Thursday, February 27, 2020

Favorite Books in February: Thursday's Post

Are you looking for a good mystery series? Are you looking for an author with a nice-sized backlist, someone new to you? 

Well, you have come to the right place.

A series set in Toronto about a Muslim detective and his hockey-playing female detective has grabbed my attention. I have read the first two of the series by Ausma Zehanet Khan, and I really like the complex character development in these books. The characters are more important, it seems to me, than the nature of the crime being investigated. The first is The Unquiet Dead and the second is The Language of Secrets. I plan to request the third one from the library soon--I guess I better do that before you do! 

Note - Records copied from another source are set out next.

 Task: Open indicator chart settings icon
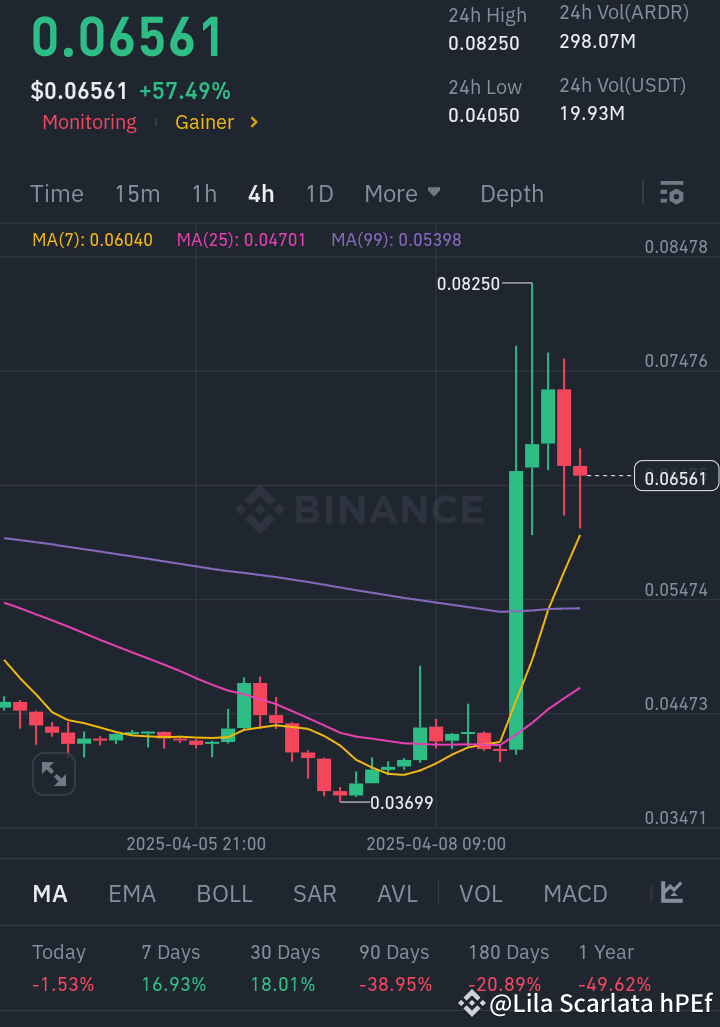click(x=672, y=892)
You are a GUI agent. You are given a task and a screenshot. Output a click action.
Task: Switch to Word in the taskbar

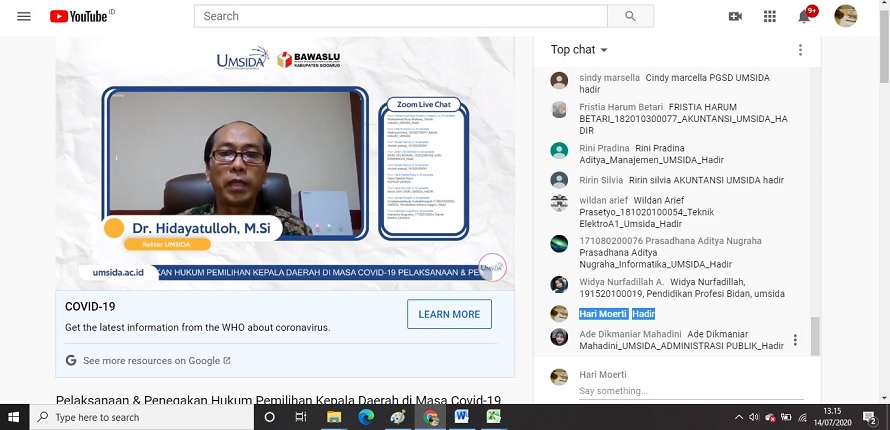tap(462, 417)
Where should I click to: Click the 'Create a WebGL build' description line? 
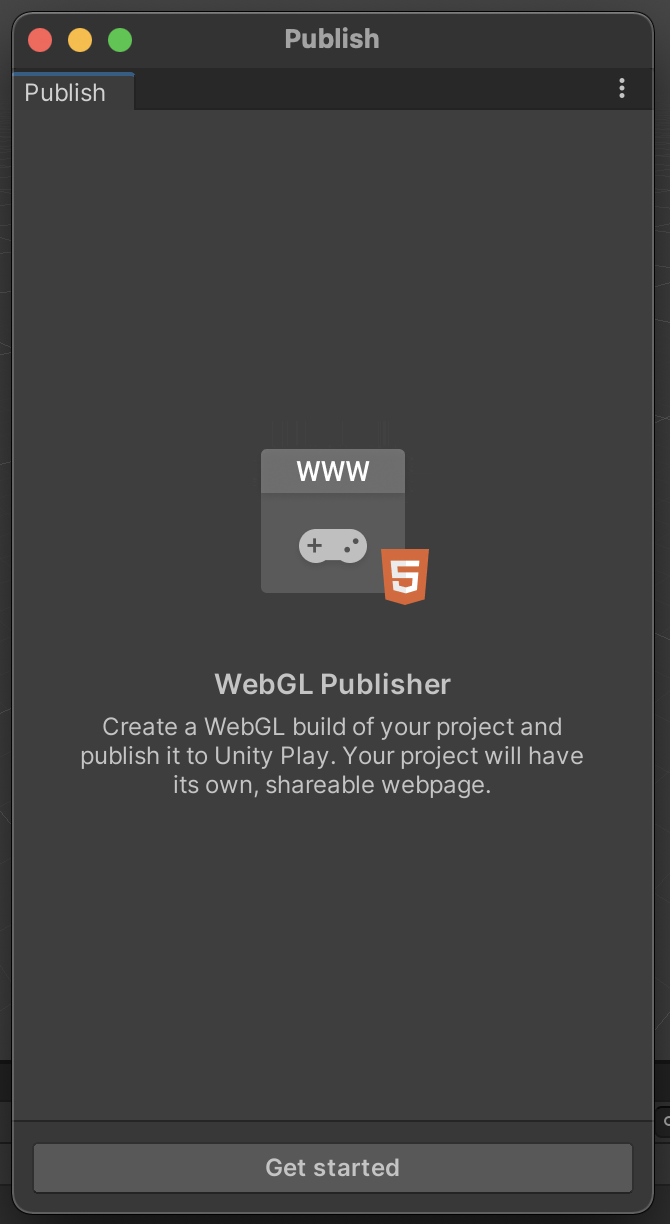coord(333,726)
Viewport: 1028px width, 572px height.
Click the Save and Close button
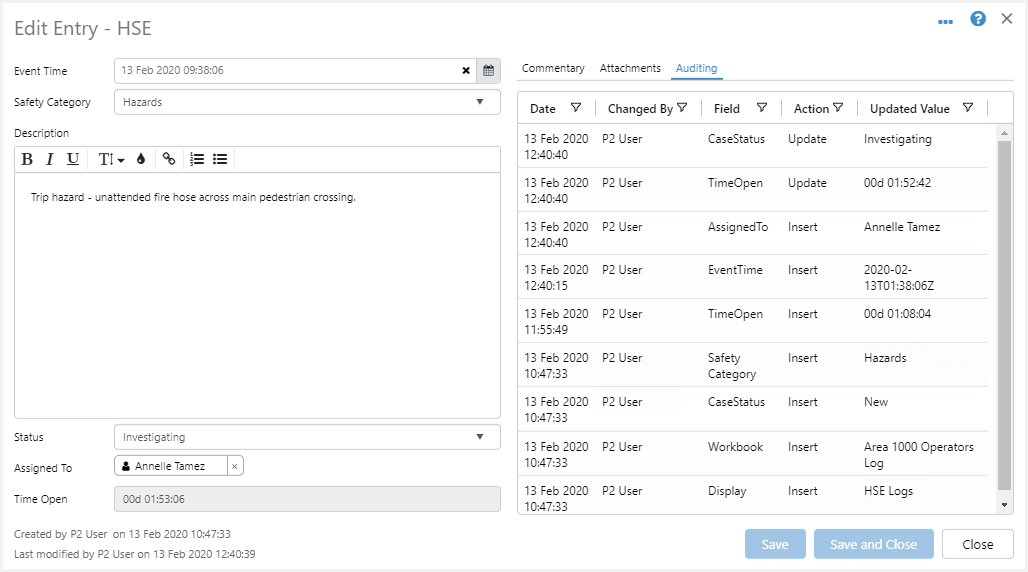tap(873, 544)
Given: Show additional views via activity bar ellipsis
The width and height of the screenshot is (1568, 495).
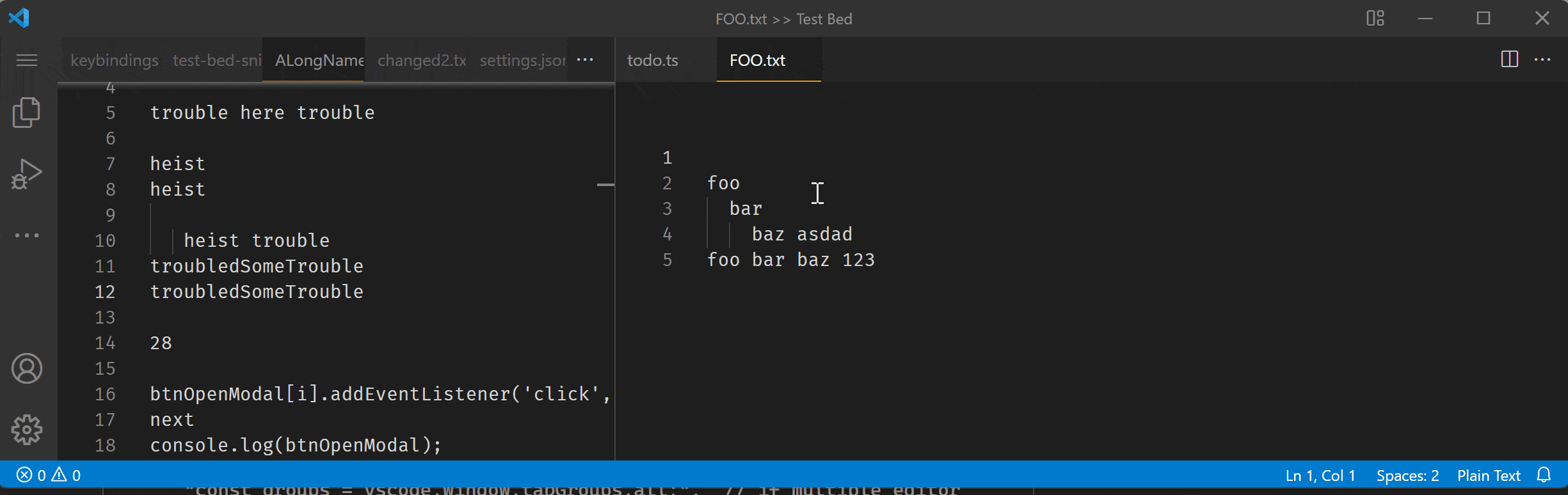Looking at the screenshot, I should click(27, 235).
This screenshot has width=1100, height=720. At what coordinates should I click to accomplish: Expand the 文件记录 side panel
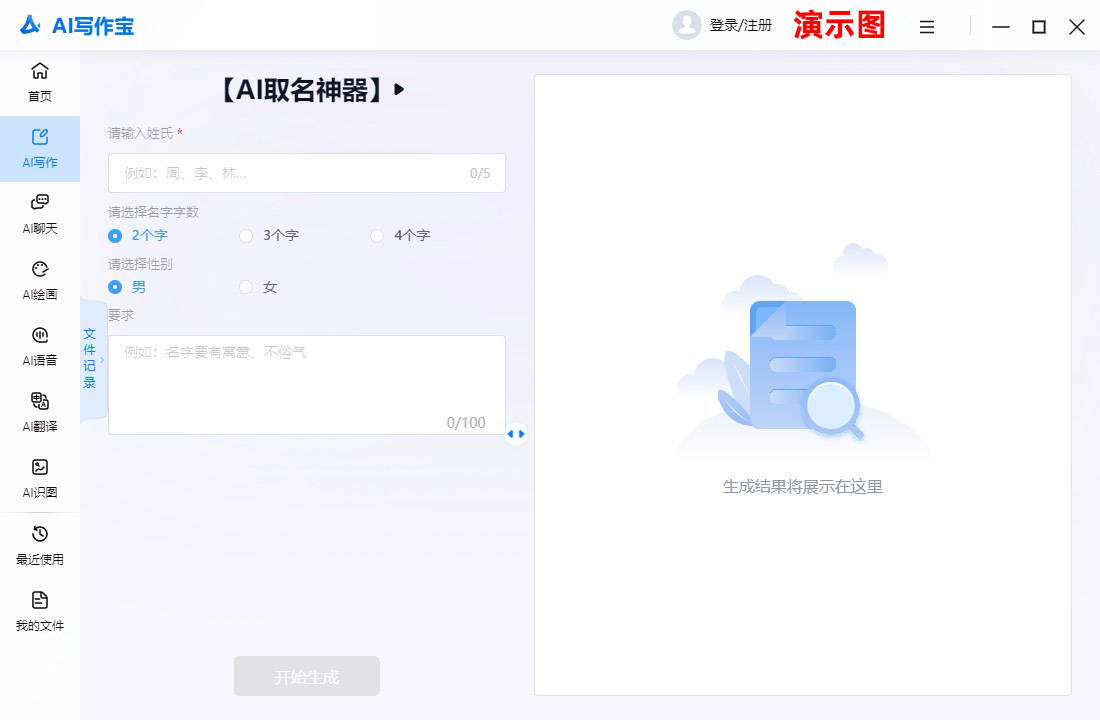[x=92, y=359]
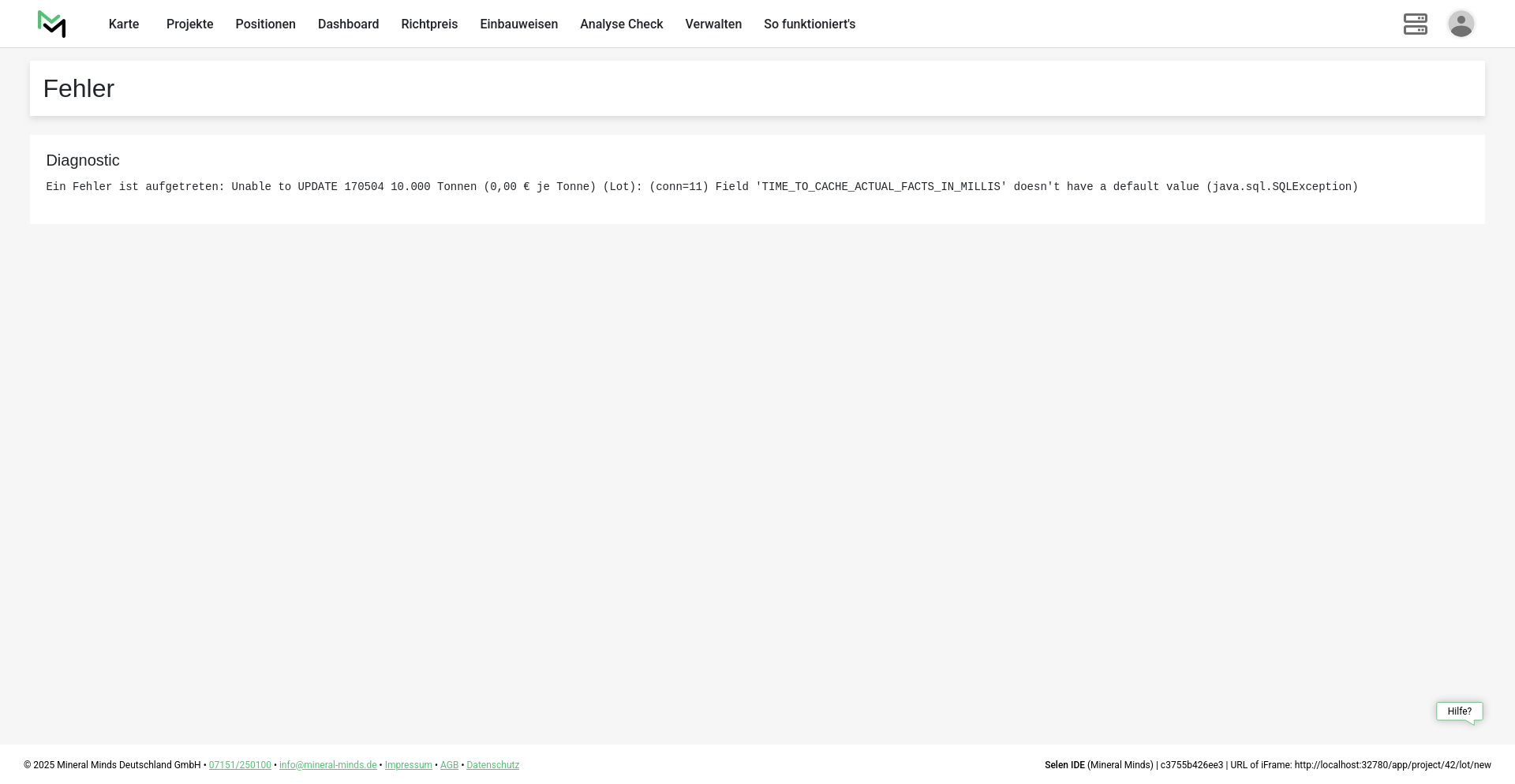The height and width of the screenshot is (784, 1515).
Task: Click the phone number 07151/250100 link
Action: pyautogui.click(x=240, y=765)
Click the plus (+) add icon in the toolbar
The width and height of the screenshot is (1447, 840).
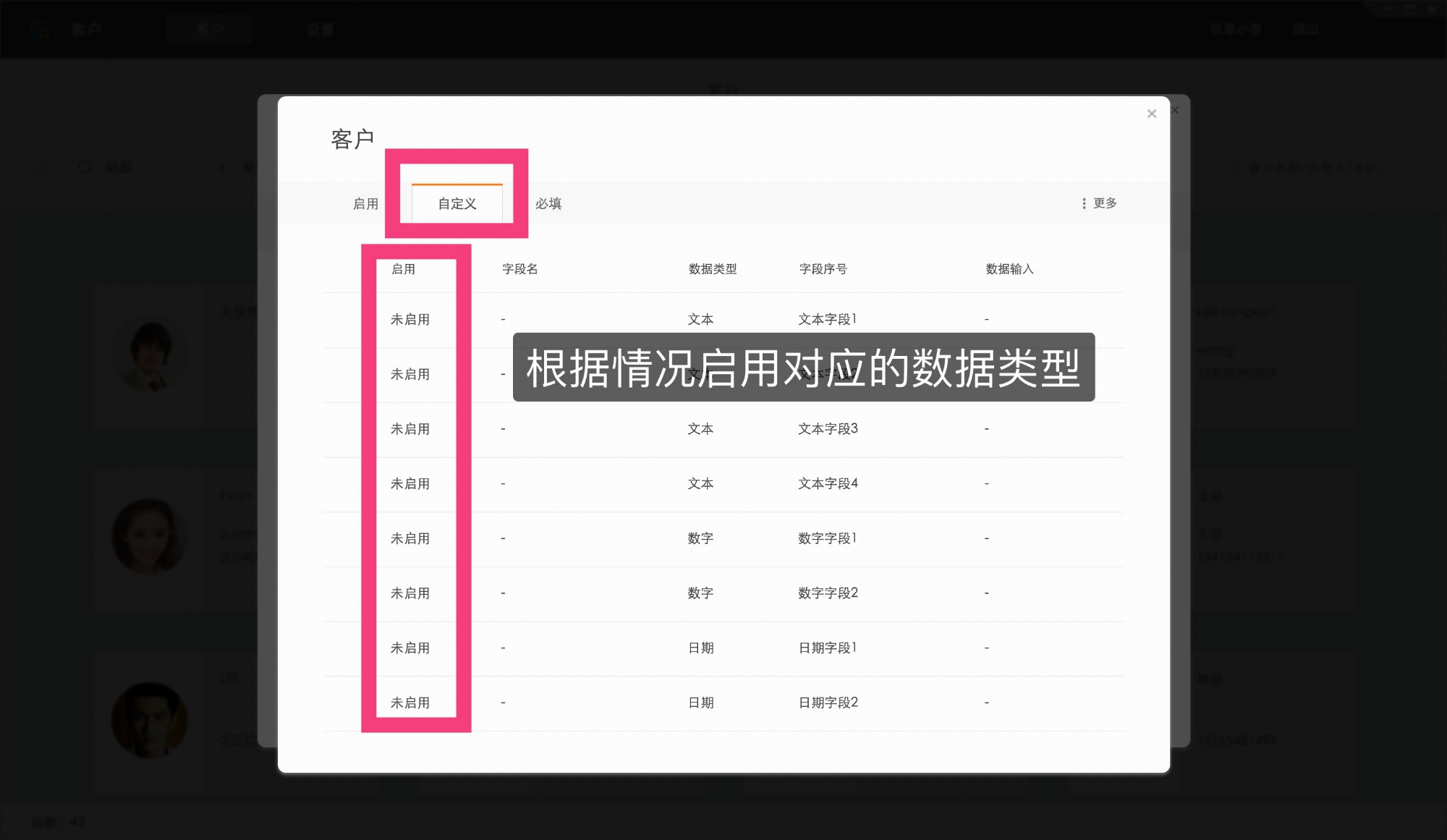221,167
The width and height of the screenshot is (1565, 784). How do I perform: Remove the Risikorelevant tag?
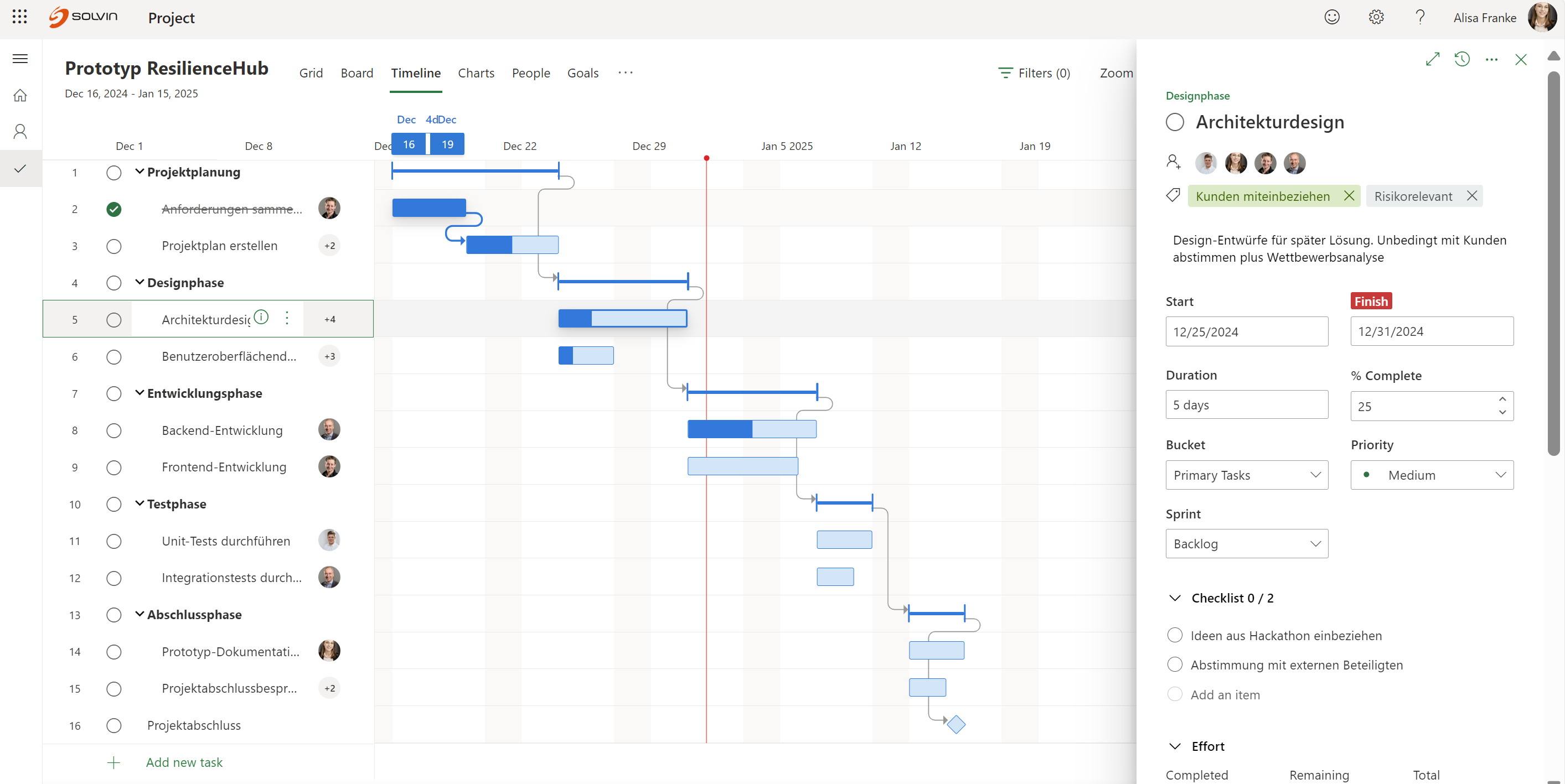[1473, 195]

The author I have recently discovered is Madeleine St John, and I have read three of her books this month: The Essence of the Thing, which was nominated for a Booker Prize in 1997, A Pure Clear Light, and A Stairway to Paradise. Each of these is short, with snappy, engaging dialogue, and characters who may remind you of people in your lives. St John knows how to capture relationships that are more than what they seem on the surface. Some of the characters are in more than one of the titles, but they can be read in any order. 

The following books, however, are my favorites for this month. 

1. The Street by Ann Petry. As I read this book, I kept asking myself, "Why haven't I heard of this book before now?" Petry is an African American writer with more than one acclaimed book to her name. She wrote in the 40's and this was the first book by an African American woman to sell over a million copies, so it is not unknown. We read this for our couples' book group, and the woman who recommended it, a retired university English professor, said it ranks as one of the best books she has ever read, and I, just as breathlessly, agree. The street referred to is in Harlem close to the end of WWII and is the story of a woman raising her young son, trying to make it on their own. She believes in the words of Benjamin Franklin that if she works hard and saves wisely, she will be able to become financially independent and move out of the tenement where she is tormented by the "super" who stalks her. The   street in Harlem is as much a character in the story as Lutie, her son, or others Lutie encounters in her attempts to lift them into a better life. The story is at times hard to read, and even harder because it feels all too true today. Don't let that stop you. 


2. Made for Goodness and Why This Makes All the Difference by Desmond Tutu and Mpho Tutu. When you are too discouraged to get out of bed, ask someone to run to your favorite independent bookstore and get you this book and then prop up your pillows and read. Let Bishop Tutu lift you up, just as he did in The Book of Joy, written with the Dalai Lama. What? You haven't read that yet? What are you waiting for? 
      Reading Made for Goodness is part of my self-guided Compassion 101 course. As you may have read in an earlier post, my word for the year is "fullness," and Tutu equates that with wholeness. I have underlined so much in this book, and I have no doubt you will find just as much that resonates with you. Here's a sample: 
      He lists the practices of goodness as "noticing, savoring, thinking, enjoying, being thankful," and the habits that allow wrong as "mindlessness or tuning out, inattentiveness, busyness of doing to distraction, and an ungrateful heart." 
      "God dwells in each of us. God dwells in each of us 
       even when we are unaware of it. It is radical not only
       in the sense that it is revolutionary. It is radical in that
       it is, literally, at the root of everything...The God who
       dwells in us is a part of us that cannot be destroyed." p193

I could go on and on. We each need this book.

It is almost March and I wonder what will be my favorites in the coming month. I have a big stack from the library next to my chair in the snug. Stay tuned and happy reading!

An Invitation
What did you read and love this month? I would love to know. 




1 comment:

  1. I've read The Book of Joy, but I'm not familiar with the other you mentioned. I am currently reading The Snow Child (fiction), a couple of vegetarian cookbooks, and will soon start Brene Brown's, Braving the Wilderness.